Activity — Could you write out the records below exactly, without omitting a line?

Task data —

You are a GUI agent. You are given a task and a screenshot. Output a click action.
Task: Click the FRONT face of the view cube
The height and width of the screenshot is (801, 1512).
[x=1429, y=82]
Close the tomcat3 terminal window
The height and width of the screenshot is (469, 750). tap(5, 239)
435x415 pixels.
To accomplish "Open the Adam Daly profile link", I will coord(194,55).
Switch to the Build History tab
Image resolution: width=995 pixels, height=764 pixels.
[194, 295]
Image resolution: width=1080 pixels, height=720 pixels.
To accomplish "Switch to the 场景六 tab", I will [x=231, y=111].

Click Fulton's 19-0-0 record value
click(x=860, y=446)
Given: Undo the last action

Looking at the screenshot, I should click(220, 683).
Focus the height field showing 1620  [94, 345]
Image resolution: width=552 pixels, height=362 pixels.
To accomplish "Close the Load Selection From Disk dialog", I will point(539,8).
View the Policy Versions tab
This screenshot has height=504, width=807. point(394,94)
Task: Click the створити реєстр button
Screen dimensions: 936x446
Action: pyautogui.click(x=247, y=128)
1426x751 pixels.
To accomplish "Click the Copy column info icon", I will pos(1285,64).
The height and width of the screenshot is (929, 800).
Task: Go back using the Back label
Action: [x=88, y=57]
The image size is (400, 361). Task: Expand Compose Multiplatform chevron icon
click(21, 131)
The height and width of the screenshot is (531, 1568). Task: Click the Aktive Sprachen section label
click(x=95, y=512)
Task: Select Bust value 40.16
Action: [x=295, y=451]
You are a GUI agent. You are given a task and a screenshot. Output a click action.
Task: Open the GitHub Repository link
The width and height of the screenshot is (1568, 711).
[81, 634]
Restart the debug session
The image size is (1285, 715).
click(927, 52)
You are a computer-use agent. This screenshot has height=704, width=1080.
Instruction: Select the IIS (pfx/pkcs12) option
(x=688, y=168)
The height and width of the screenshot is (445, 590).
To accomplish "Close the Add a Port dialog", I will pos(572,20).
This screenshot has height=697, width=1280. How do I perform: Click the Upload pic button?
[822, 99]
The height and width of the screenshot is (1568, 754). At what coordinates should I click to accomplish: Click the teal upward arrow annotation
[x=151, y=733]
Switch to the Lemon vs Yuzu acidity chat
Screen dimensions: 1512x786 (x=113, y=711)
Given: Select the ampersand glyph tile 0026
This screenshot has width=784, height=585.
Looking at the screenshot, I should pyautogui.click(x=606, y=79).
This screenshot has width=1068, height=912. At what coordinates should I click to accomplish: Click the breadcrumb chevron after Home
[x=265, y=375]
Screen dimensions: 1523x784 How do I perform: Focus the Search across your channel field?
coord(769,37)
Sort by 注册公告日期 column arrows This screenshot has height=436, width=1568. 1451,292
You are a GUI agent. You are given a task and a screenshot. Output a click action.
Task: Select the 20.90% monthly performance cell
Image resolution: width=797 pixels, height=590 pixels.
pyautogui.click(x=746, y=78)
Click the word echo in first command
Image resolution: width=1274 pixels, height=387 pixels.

Response to this task —
You are a GUI agent. You are given a task and a screenshot. Output a click action.
Task: Click the FRONT face of the view cube
The height and width of the screenshot is (801, 1512).
[x=1429, y=82]
Close the tomcat3 terminal window
The height and width of the screenshot is (469, 750). tap(5, 239)
435x415 pixels.
To accomplish "Open the Adam Daly profile link", I will coord(194,55).
Switch to the Build History tab
Image resolution: width=995 pixels, height=764 pixels.
[194, 295]
Image resolution: width=1080 pixels, height=720 pixels.
To accomplish "Switch to the 场景六 tab", I will [x=231, y=111].

Click Fulton's 19-0-0 record value
click(x=860, y=446)
Given: Undo the last action

Looking at the screenshot, I should click(220, 683).
Focus the height field showing 1620  [94, 345]
Image resolution: width=552 pixels, height=362 pixels.
To accomplish "Close the Load Selection From Disk dialog", I will point(539,8).
View the Policy Versions tab
This screenshot has height=504, width=807. point(394,94)
Task: Click the створити реєстр button
Screen dimensions: 936x446
Action: pyautogui.click(x=247, y=128)
1426x751 pixels.
To accomplish "Click the Copy column info icon", I will pos(1285,64).
The height and width of the screenshot is (929, 800).
Task: Go back using the Back label
Action: [x=88, y=57]
The image size is (400, 361). Task: Expand Compose Multiplatform chevron icon
click(21, 131)
The height and width of the screenshot is (531, 1568). Task: Click the Aktive Sprachen section label
click(x=95, y=512)
Task: Select Bust value 40.16
Action: [x=295, y=451]
You are a GUI agent. You are given a task and a screenshot. Output a click action.
Task: Open the GitHub Repository link
The width and height of the screenshot is (1568, 711).
[81, 634]
Restart the debug session
The image size is (1285, 715).
click(927, 52)
You are a computer-use agent. This screenshot has height=704, width=1080.
Instruction: Select the IIS (pfx/pkcs12) option
(x=688, y=168)
The height and width of the screenshot is (445, 590).
To accomplish "Close the Add a Port dialog", I will pos(572,20).
This screenshot has height=697, width=1280. How do I perform: Click the Upload pic button?
[822, 99]
The height and width of the screenshot is (1568, 754). At what coordinates should I click to accomplish: Click the teal upward arrow annotation
[x=151, y=733]
Switch to the Lemon vs Yuzu acidity chat
Screen dimensions: 1512x786 (x=113, y=711)
Given: Select the ampersand glyph tile 0026
This screenshot has width=784, height=585.
Looking at the screenshot, I should pyautogui.click(x=606, y=79).
This screenshot has width=1068, height=912. At what coordinates should I click to accomplish: Click the breadcrumb chevron after Home
[x=265, y=375]
Screen dimensions: 1523x784 How do I perform: Focus the Search across your channel field?
coord(769,37)
Sort by 注册公告日期 column arrows This screenshot has height=436, width=1568. 1451,292
You are a GUI agent. You are given a task and a screenshot. Output a click action.
Task: Select the 20.90% monthly performance cell
Image resolution: width=797 pixels, height=590 pixels.
pyautogui.click(x=746, y=78)
Click the word echo in first command
Image resolution: width=1274 pixels, height=387 pixels.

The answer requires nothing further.